South Africa's sports minister "categorically" denied on Wednesday that the $10 million paid to former FIFA official Jack Warner in 2008 was a bribe for his help in securing the World Cup.
Fikile Mbalula, however, said he couldn't say what Warner did with the money, which South Africa claims was "above board" and meant for soccer development in the Caribbean region.
What happened to the cash is "another story for investigators ... we don't know," Mbalula said. "We can't account for that."
Mbalula repeated the South African government's denials that the country paid bribes to win the right to host the 2010 tournament, as alleged in indictments from the US Department of Justice. South Africa's former president, Thabo Mbeki, first denied any wrongdoing in the bid process last week.

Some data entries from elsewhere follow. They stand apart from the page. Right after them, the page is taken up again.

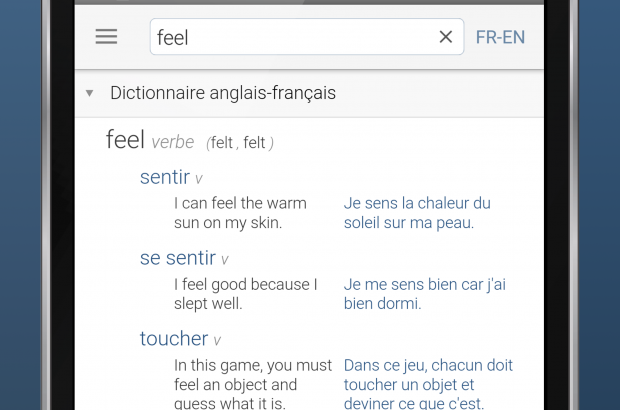Open the hamburger menu
620x410 pixels.
pos(106,37)
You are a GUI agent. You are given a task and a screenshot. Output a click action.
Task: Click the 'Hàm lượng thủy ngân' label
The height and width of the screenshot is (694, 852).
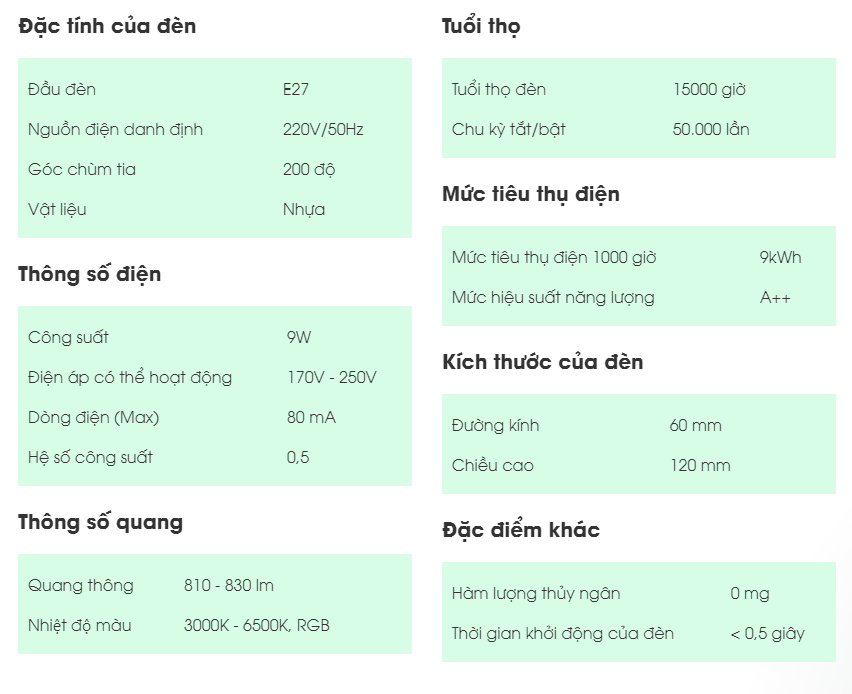click(x=536, y=593)
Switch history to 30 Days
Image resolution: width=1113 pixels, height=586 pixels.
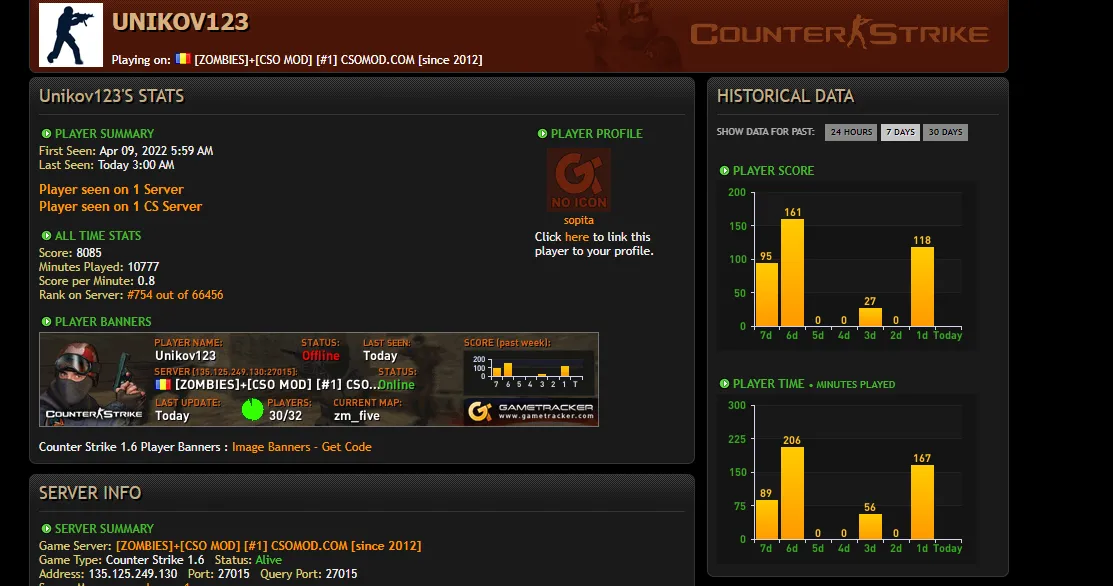coord(945,132)
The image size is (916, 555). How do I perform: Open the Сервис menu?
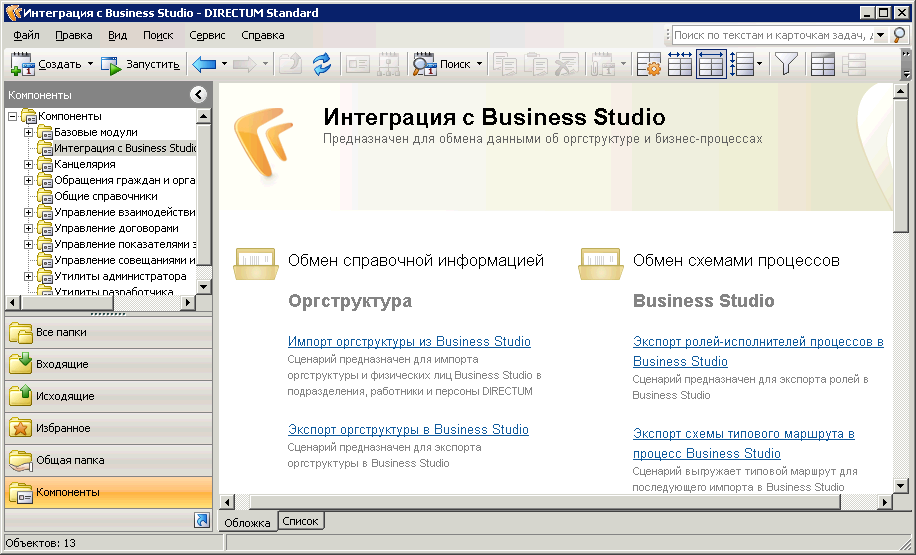click(207, 35)
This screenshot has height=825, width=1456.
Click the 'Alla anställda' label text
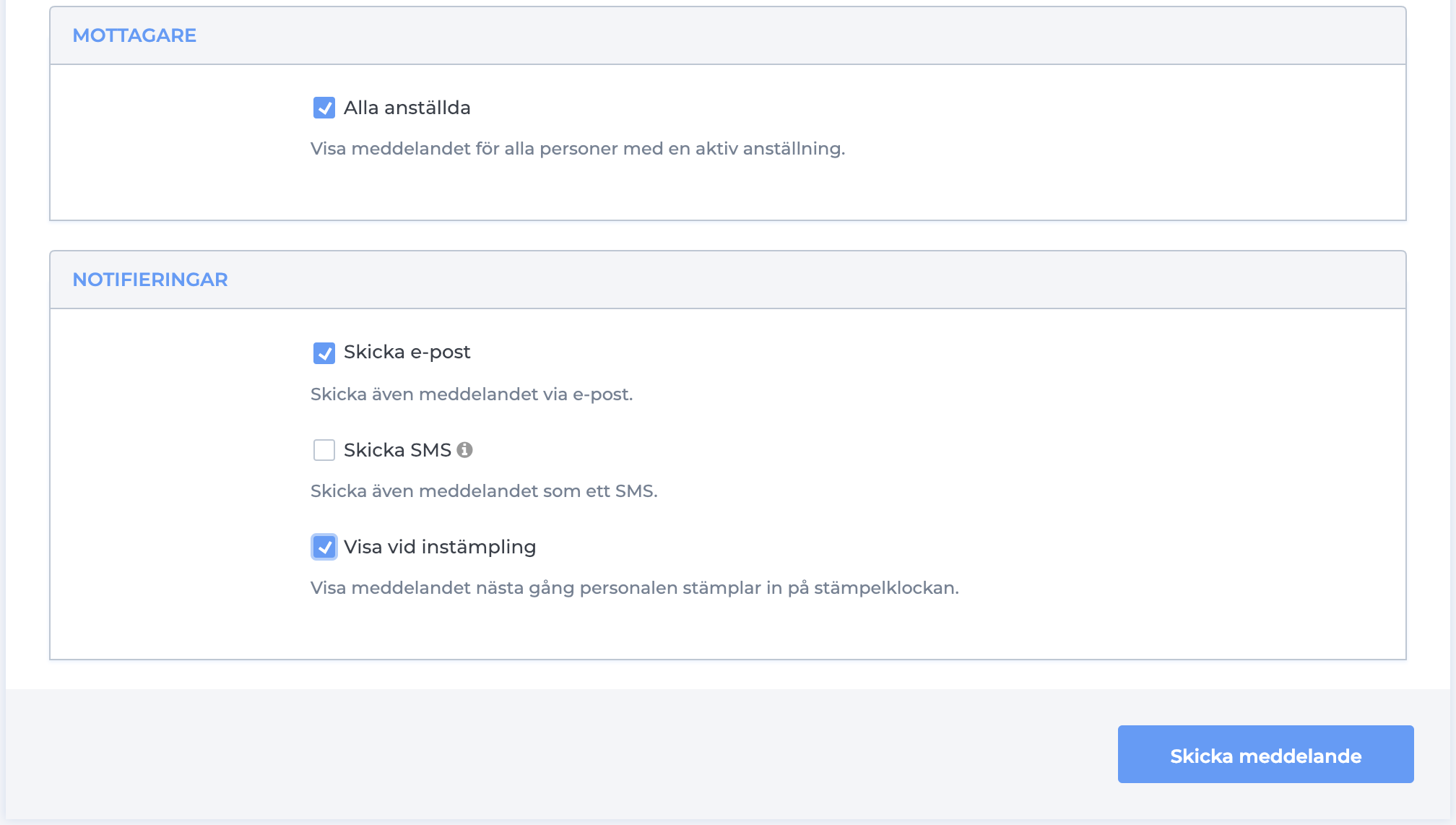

"We therefore wish to categorically deny that our country and government have bribed anyone to win the rights for the 2010 FIFA World Cup," Mbalula said Wednesday at the headquarters of the South African Football Association.
The Justice Department believes that $10 million was sent by South Africa, through FIFA, to Warner in three wire transfers in 2008 as payback for him and two other then-FIFA executive committee members for backing South Africa in the 2004 vote. South Africa won the World Cup by four votes over Morocco, making the ballots of Warner and his two "co-conspirators" decisive.
Mbalula characterized the $10 million as an "above board payment" to help the game in the Caribbean.
Mbalula also insisted that the South African government had not contradicted itself after the emergence of a leaked letter from then-South African Football Association president Molefi Oliphant in 2008 asking FIFA secretary general Jerome Valcke to send the $10 million to Warner from South Africa's World Cup funds. Oliphant twice specified in the letter that the implicated Warner be in control of the money.
"The letter leaked to the media, we don't know why it was leaked in the first place because that correspondence was above board," Mbalula said, denying it suggested a bribe was paid. "Criminals can explain a bribe very well. I don't know how bribes work."
South African soccer officials, who were meant to attend the briefing, were absent. The South African Football Association had said Tuesday that former World Cup bid and organizing officials would attend, but didn't then explain why they didn't.